Public opinion on weed has changed considerably in recent years. Long gone are the days of Harry J. Anslinger, a former director of the Bureau of Narcotics (known today at the Drug Enforcement Agency), telling the American public that marijuana is evil and dangerous. Medical marijuana is legal in 29 states, plus Guam and Puerto Rico, and recreational marijuana is legal in 7 states. According to studies, marijuana can reduce epileptic seizures and slow the progression of Alzheimer's disease. Marijuana cannot, however, cure cancer and the Food and Drug Administration (FDA) wants businesses to stop saying it can.
On Wednesday, Nov. 1, NBC News reported that the FDA warned four cannabis companies to stop making unproven claims about the medical benefits of their marijuana products. The FDA is responsible for regulating the manufacturing, marketing, and distribution of foods and drugs. Part of the agency’s mission is to help the public improve its health by providing science-based information regarding food and medicine. The FDA says the claims some companies are making about their marijuana’s ability to target or shrink tumors are not backed up by science.
“We don’t let companies market products that deliberately prey on sick people with baseless claims that their substance can shrink or cure cancer and we’re not going to look the other way on enforcing these principles when it comes to marijuana-containing products,” FDA Commissioner Dr. Scott Gottlieb said in a statement. “Substances that contain components of marijuana will be treated like any other products that make unproven claims to shrink cancer tumors.”
While there is no evidence that marijuana can target tumors or cure cancer, cancer patients have reported positive results when using marijuana to ease the negative side effects of chemotherapy and nerve damage.
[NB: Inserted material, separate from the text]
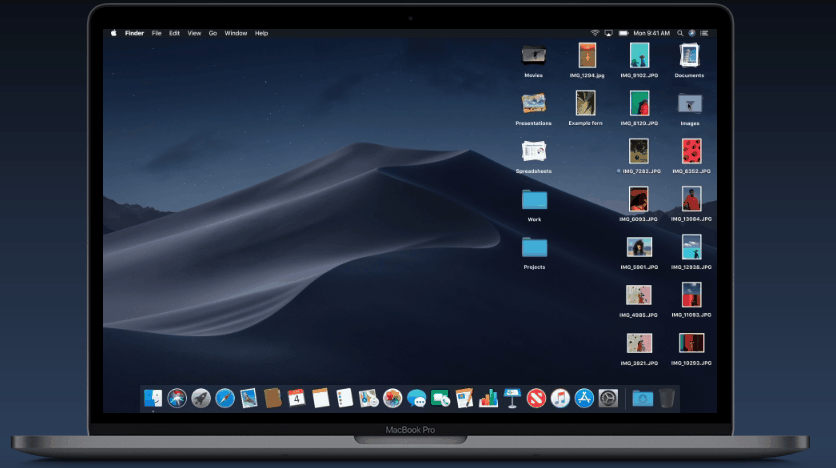Launch iTunes music app from dock

pyautogui.click(x=560, y=398)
The American Cancer Society highlights a number of small studies that found that smoked marijuana can be helpful in treating nausea and vomiting from cancer chemotherapy on its website. "Relying on marijuana alone as treatment while avoiding or delaying conventional medical care for cancer may have serious health consequences," the American Cancer Society said on its website. So marijuana can be helpful in regards to cancer symptoms, but easing symptoms isn't the same thing as curing the disease — a fact that the FDA wants to make crystal clear.
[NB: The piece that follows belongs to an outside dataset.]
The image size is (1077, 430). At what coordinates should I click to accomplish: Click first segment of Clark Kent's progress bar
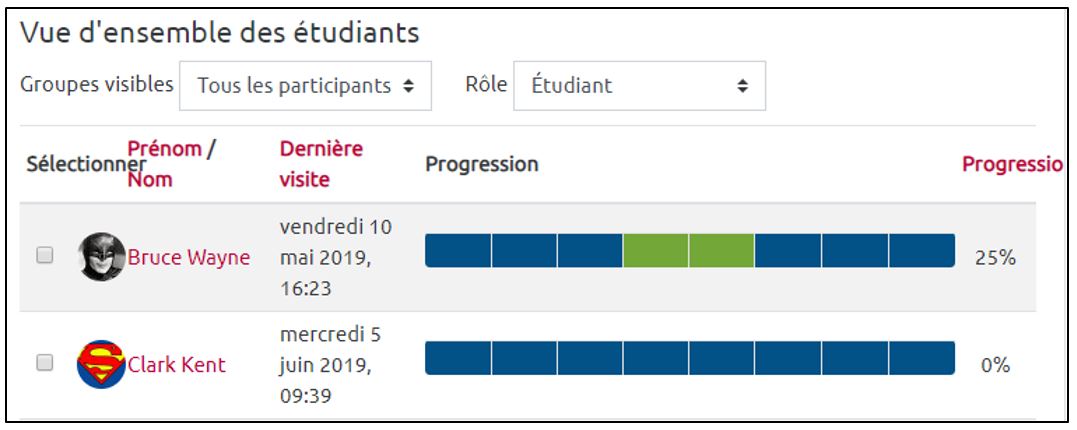tap(458, 358)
The FDA’s statement focused on CW (Charlotte’s Web) Hemp; Natural Alchemist; Greenroads Health; and That’s Natural Marketing and Consulting, but it serves as a warning to all businesses that make similar claims. According to the FDA, the warning isn’t meant to stop sales of marijuana completely, but the agency is worried that these unproven claims will dissuade cancer patients from seeking conventional medical therapies for cancer.
“There are a growing number of effective therapies for many cancers. When people are allowed to illegally market agents that deliver no established benefit they may steer patients away from products that have proven, anti-tumor effects that could extend lives,” Gottlieb said.
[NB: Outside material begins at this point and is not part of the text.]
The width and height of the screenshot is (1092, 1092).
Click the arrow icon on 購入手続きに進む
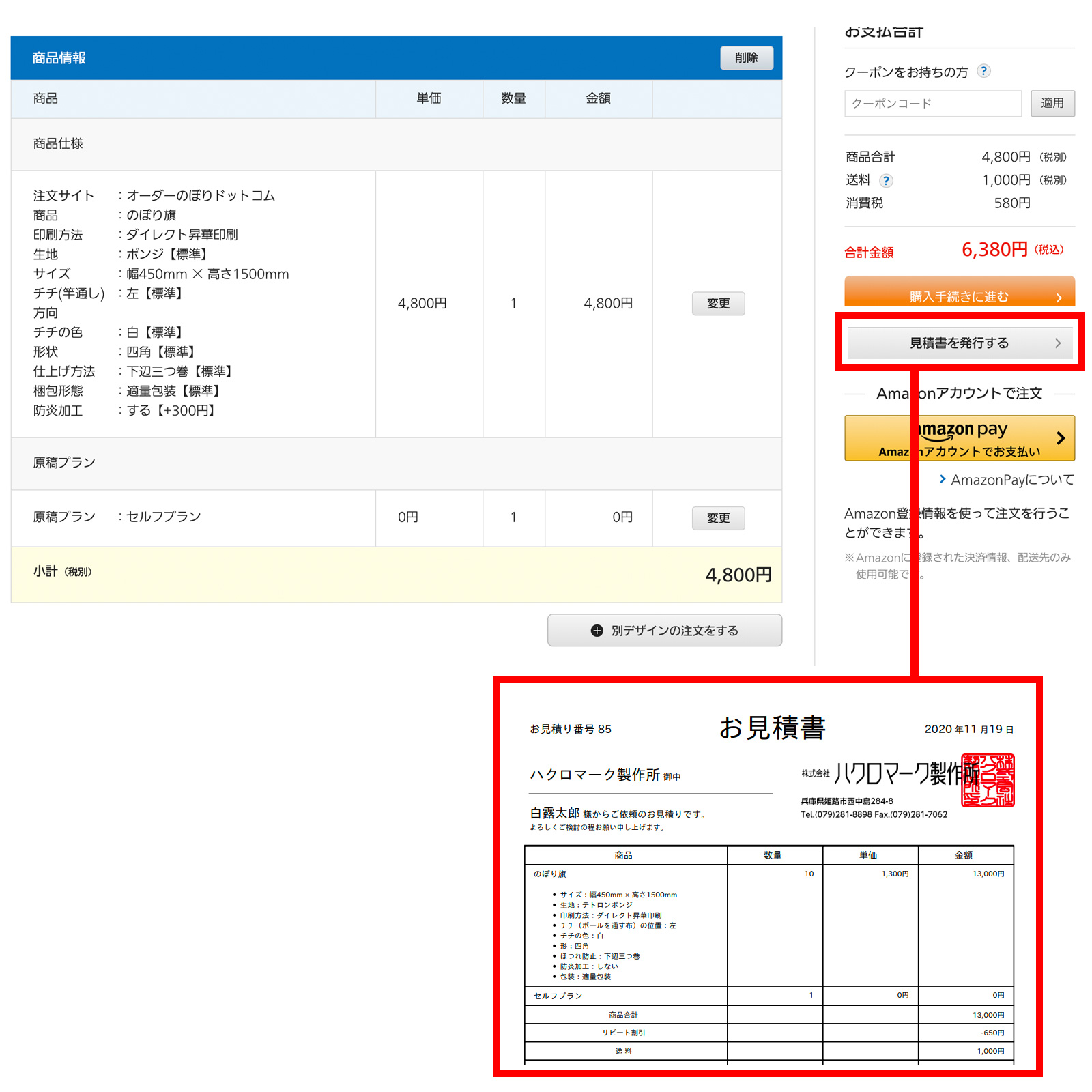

CW Hemp tells Bustle their customer testimonials were to blame for the confusion. “Our customers love to share their very personal stories about how our products helped improve their lives or those of their loved ones," Dara Kaplan, a representative for the company, tells Bustle via email. “We will work with the FDA to ensure that we better monitor how we share third-party testimonials on the CW Hemp website and social media channels.”
That’s Natural has taken the language off its website that the FDA disputed, but its leadership disagreed with the agency in a statement. Tisha Casida, That’s Natural’s CEO, said in an email to NBC: "Anything that comes naturally from a plant should never be able to be taken away from the people. People have a right to grow and consume plant-based medicines without the approval of any government agency."
The effects of marijuana have been highly studied since stigma towards the drug has abated. Several new scientific studies come out each year. Until there is scientific evidence that marijuana can target tumors or completely cure cancer, however, those in the cannabis industry will not be able to make that claim in relation to their products.